» **GIVEN EXERCISE**: Copy out the lines of the items below word for word, starting at the line containing "The width and height of the screenshot is (924, 1306)." and ending at the line containing "[x=407, y=222]".

Rows from a dataset
________________________________________

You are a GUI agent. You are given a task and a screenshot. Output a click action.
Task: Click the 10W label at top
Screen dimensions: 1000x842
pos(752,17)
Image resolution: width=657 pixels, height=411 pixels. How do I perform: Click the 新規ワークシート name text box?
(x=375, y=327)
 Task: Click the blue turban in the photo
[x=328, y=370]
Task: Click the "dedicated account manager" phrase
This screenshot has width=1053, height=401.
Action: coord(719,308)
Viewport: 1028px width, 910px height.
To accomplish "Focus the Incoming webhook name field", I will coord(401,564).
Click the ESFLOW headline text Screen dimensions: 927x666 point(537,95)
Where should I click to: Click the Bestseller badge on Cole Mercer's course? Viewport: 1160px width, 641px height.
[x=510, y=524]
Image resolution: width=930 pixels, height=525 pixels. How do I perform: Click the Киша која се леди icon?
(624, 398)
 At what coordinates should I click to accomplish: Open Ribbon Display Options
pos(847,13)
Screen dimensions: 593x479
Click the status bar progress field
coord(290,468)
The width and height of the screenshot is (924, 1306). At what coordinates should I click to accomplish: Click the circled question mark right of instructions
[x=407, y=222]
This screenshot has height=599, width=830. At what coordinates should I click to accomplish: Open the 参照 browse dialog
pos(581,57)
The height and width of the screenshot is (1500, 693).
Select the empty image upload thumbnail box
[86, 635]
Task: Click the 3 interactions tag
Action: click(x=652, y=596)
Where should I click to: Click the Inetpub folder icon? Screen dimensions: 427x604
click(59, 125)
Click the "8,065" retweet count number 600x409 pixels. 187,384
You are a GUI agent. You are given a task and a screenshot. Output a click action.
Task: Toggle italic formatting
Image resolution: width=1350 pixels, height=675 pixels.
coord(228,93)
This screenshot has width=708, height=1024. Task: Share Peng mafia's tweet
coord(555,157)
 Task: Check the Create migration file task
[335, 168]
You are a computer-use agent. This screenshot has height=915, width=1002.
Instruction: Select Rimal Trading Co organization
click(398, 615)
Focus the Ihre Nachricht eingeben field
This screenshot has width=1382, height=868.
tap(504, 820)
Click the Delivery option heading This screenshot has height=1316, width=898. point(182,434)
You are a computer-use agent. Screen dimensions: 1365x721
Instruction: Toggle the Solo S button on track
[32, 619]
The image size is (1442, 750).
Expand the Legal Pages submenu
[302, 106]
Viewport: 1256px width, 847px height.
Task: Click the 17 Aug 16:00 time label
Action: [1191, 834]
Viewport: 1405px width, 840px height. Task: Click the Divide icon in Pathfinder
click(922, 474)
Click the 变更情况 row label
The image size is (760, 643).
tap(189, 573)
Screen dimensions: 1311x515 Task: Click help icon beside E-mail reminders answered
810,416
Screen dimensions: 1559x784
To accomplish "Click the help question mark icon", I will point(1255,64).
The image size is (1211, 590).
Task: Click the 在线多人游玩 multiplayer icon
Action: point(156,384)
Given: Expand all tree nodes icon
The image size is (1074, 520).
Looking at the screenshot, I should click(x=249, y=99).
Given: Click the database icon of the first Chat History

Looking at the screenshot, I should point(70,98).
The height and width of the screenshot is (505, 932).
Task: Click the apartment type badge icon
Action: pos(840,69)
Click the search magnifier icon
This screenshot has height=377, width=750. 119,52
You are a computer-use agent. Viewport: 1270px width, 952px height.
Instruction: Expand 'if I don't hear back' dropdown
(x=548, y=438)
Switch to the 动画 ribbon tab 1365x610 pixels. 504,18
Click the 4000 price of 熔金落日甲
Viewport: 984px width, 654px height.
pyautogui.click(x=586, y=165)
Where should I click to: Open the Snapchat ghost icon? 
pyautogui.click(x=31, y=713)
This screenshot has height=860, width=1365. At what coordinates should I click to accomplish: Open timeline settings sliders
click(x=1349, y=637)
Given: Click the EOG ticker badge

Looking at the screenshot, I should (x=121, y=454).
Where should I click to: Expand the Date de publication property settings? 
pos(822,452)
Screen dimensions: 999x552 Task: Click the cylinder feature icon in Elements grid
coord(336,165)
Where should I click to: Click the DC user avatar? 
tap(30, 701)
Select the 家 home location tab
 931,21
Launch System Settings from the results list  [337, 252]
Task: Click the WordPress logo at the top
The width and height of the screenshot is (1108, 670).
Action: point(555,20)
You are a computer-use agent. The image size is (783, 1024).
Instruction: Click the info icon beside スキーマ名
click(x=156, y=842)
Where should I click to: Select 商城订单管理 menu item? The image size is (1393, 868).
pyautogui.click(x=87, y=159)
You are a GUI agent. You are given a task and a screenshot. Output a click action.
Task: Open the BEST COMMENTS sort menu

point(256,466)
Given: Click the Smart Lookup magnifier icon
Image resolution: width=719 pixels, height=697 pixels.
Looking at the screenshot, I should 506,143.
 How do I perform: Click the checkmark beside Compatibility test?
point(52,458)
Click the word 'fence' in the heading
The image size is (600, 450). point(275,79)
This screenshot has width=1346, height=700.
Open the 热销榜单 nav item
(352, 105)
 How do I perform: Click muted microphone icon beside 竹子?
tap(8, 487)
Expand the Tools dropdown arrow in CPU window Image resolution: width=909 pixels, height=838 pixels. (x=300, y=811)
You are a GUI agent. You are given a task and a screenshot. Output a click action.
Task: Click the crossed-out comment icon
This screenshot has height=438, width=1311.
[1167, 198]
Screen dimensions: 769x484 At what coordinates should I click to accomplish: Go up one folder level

________________________________________

» **ANSWER IN FULL**:
The width and height of the screenshot is (924, 1306). At what coordinates should I click to accomplish: Click the circled question mark right of instructions
[x=407, y=222]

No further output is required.